Laid to Rest has been the most eagerly anticipated new walk this year, and there are already plans to create a second Laid to Rest for next year, with a number of new stories.  Though we will repeat this year's walk, perhaps with adaptations.

The first printing of St Albans' Own East End is now almost exhausted, and the decision has been made to order a reprint.  New copies should be available in about four weeks.  It is always good to reach this point, since it confirms that the first print run was not over-optimistic, and an author usually enjoys the prospect of a book continuing to be in demand!

Sunday 19 August 2012

Joining the book club

While the east side of St Albans has Boggy Mead Spring and Ellen Brook, both of which flow directly into the Colne, the west and south of the city are custodians of the Ver.  The east did have at least one stream which flowed directly into the Ver, but the fall of the water table in the aquifer below ground has meant that no-one alive today was witness to these watercourses.

I have posted here previously that the period 2011 to 2013 is a golden age for local publishing.  Joining St Albans' Own East End Volume 1 is now The River Ver: a meander through time which was launched appropriately at Moor Mill, Bricket Wood, yesterday, August 18th.

Although the author is Jacqui Banfield-Taylor, the task has been a shared one with her father Ted Banfield, who died leaving his dream book unfinished.  Jacqui picked up the task and the result is this  delightful A4-sized book.  It is not just a collection of views of the river.  The book explores life and history along the entire length of the Ver from its uncertain bubbling source just across the border in Bedfordshire to its confluence with the Colne at Bricket Wood.

It is a Halsgrove publication, so, welcome to another local book.
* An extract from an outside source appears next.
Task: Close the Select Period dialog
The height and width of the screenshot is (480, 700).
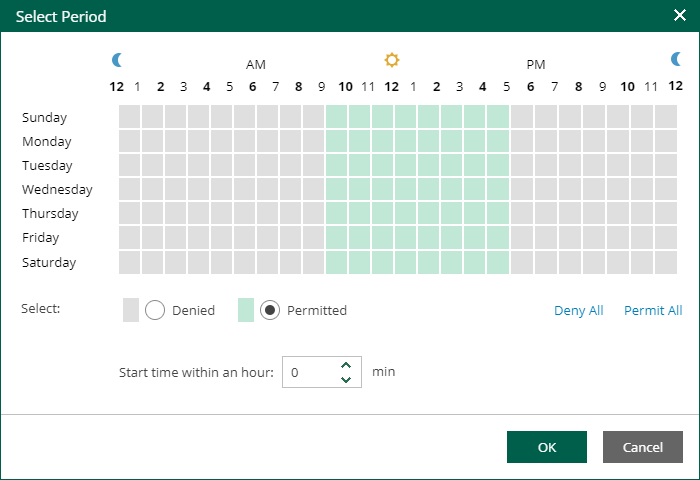Action: click(x=679, y=16)
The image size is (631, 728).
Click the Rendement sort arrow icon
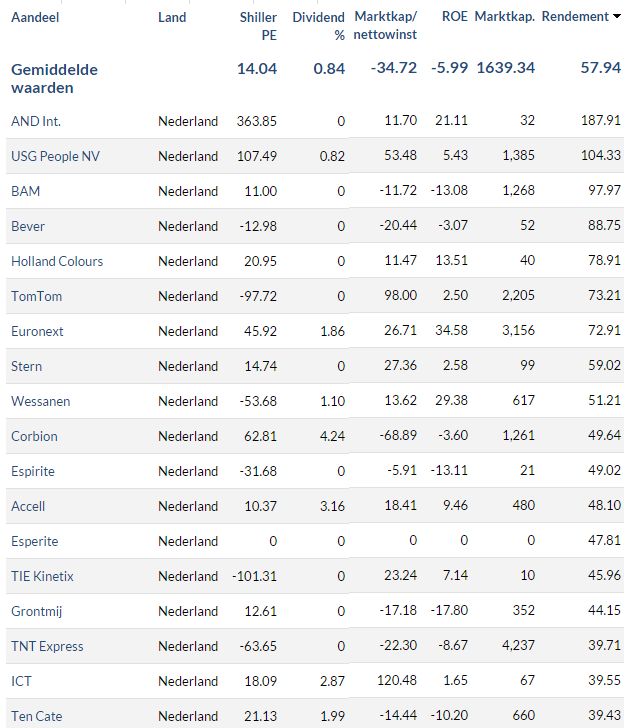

If you have been clicking on external links on the main St Albans' Own East End website, and then not  able to find your way back without starting again, many apologies.  The link should take you to a new page, so that the page you left is still underneath.  I will try to resolve the problem as soon as possible.

Among the new photographs recently arrived are four from Oakwood Primary School, of which three have been added to the School Groups page this week.  Class groups are great, because there are around thirty young and mainly smiling people waiting to be identified!  If you attended Oakwood in the 1960s, or know people who did, do take a look.


Saturday 11 August 2012

The horse mystery

Having taken a short break in order to give my total patriotic support to the competitors in the various sports of the Olympic Games, I am now turning my mind to a topic which is mentioned regularly whenever the topic turns to the Hatfield Road Cemetery.

"You know there are horses buried there."

Really?

I first heard about this rumour several years ago, but it appears to have had a resurgence since the staging of Morpurgo's book "War Horse."

View west from the green burial area.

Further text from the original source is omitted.